Ockhamlı William terimleri, yazılı, sözlü ve kavramsal olarak üçe ayırır. Yazılı terim maddesel herhangi bir şey hakkında kaydedilen bir önermenin bir bölümüdür ve insan gözüyle görülebilme özelliği vardır. Dilsel terim (ses), yüksek sesle ifade edilen bir önermenin bir bölümüdür ve insan kulağıyla işitilebilme özelliği vardır. Kavramsal terim ise, doğal olarak herhangi birşeyi gösteren veya belirten ruh izlenimidir; bu, zihinsel bir önermenin parçası olarak herhangi bir nesneyi doğal olarak imler, neyi gösteriyorsa, onun doğal olarak yerine geçer.
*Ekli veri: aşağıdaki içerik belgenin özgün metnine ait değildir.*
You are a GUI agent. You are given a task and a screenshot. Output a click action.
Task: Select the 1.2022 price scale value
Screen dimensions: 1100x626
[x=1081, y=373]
Birinci anlamda bir yüklemli önermede bağ fiil ya da önerme öğesi olabilen veya bir önerme öğesinin ya da fiilin belirleyicisi olan her şeye terim denir. Bu anlamıyla terim bir önermenin parçası olabiliyorsa, bir önerme de bir terim olabilir. Nitekim şu önerme doğrudur: " 'İnsan bir canlıdır' doğru bir önermedir"; bu önermede 'insan canlıdır' özne, 'önerme doğrudur' ise yüklemdir.
İkinci anlamda "terim" adı her tam önerme karşısında olan şey olarak ayrılır. Bu anlamda her yalın deyişe terim denir.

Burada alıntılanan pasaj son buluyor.